We met our two trainers who were to teach us all that would be necessary to get in the ring and fight each other in a battle to the death. Well not quite, but 3 rounds at 2 minutes each felt like a fight to the death, especially to Lee who thought a good kicking was about to befall his weakling body.
Both of us were wary of fighting each other. Lindsay thinking how bad he would look if Lee got a lucky punch or kick in. Lee because he thought his pretty little girly featured head would be deformed by a punch from a big brute of a man who’s training had gone to his head. He was so pumped up he was shouting “I’m gonna rip your head off, Lee 'Pretty Face, Please Don’t Hit Me' Vine, I’m gonna beat you up".
With training over and Lee feeling slightly more confident due to Mr Thai Boxer (1953-68) showing him devastating moves of attack, we entered the ring. Lindsay started prancing about practising his attacking and defensive manoeuvres much to the anguish of Lee who realised he'd missed one important factor in training. No defensive training had been taught and, although he could attack, he had no idea of how to stop his pretty little face from being hit.
If you're into Mai Thai - then don't read on - we desecrated it. If though, you ever want to meet the nicest people this earth has to offer, then go to the Mai Thai Institute in Bangkok. The whole day (welcoming, training, equipment and even the ring to ourselves) was put on for free. We offered some cash as a gesture of thanks but the staff declined, and we weren't going to argue with someone who could decapitate any one of us with his little pinky finger;

The bell rang and it was fight time. We both made a gentleman’s agreement before even getting to the gym that there were to be no elbows or punches to the face, neither of us knowing if the other one would stick to it. We hoped that if we mutually obeyed this, then neither of us would end up looking like the elephant man for a couple of weeks. However, being brothers and equally conniving, we knew one of us would break this agreement.

__MATERIAL SHOWN__.

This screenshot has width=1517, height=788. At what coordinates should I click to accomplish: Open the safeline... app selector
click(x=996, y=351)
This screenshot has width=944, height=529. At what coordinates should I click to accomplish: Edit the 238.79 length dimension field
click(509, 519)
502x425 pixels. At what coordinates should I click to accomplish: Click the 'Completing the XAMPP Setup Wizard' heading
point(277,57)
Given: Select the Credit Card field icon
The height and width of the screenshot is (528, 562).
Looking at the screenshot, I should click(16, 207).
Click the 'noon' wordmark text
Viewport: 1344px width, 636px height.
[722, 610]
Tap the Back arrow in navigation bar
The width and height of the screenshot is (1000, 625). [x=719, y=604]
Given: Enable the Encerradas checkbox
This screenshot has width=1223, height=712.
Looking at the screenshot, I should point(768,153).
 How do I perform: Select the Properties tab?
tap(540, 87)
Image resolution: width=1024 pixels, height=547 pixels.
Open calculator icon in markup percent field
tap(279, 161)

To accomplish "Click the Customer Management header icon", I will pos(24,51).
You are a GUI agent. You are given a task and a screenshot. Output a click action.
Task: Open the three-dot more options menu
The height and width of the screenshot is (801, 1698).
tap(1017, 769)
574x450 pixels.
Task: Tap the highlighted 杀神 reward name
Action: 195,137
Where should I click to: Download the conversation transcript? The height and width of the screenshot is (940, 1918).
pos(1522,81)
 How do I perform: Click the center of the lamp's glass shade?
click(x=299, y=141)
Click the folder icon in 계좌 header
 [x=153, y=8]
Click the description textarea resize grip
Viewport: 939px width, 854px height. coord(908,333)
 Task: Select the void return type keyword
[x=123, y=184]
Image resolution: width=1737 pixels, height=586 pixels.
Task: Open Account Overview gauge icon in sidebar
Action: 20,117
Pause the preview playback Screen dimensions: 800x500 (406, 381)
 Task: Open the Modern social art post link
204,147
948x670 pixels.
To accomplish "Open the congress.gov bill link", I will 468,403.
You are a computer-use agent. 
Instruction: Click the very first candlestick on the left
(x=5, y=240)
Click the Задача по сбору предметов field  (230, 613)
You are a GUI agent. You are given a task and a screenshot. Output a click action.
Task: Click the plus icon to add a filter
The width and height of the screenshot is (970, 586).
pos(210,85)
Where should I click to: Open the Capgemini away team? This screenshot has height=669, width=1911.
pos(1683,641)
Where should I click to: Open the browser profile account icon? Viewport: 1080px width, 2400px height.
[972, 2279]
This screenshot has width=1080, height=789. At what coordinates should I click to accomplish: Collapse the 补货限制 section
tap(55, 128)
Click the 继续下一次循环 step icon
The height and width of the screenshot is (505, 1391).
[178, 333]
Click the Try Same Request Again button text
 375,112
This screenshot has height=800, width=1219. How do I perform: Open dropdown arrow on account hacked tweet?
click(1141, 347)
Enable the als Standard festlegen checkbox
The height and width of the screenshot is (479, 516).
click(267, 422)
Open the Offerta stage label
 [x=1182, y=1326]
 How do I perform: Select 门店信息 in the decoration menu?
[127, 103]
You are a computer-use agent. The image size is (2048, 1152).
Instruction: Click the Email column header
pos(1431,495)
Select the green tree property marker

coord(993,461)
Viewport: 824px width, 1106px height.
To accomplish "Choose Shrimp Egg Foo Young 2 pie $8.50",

__PROBLEM TO WORK ON__.
Answer these questions about the Thai boxing account:
1. How many rounds were fought, and how long was each one?
2. What did the day at the Mai Thai Institute cost?
3. What did the gentleman's agreement rule out?

__TASK RESULT__.
1. Three rounds of two minutes each.
2. Nothing; it was free.
3. Elbows and punches to the face.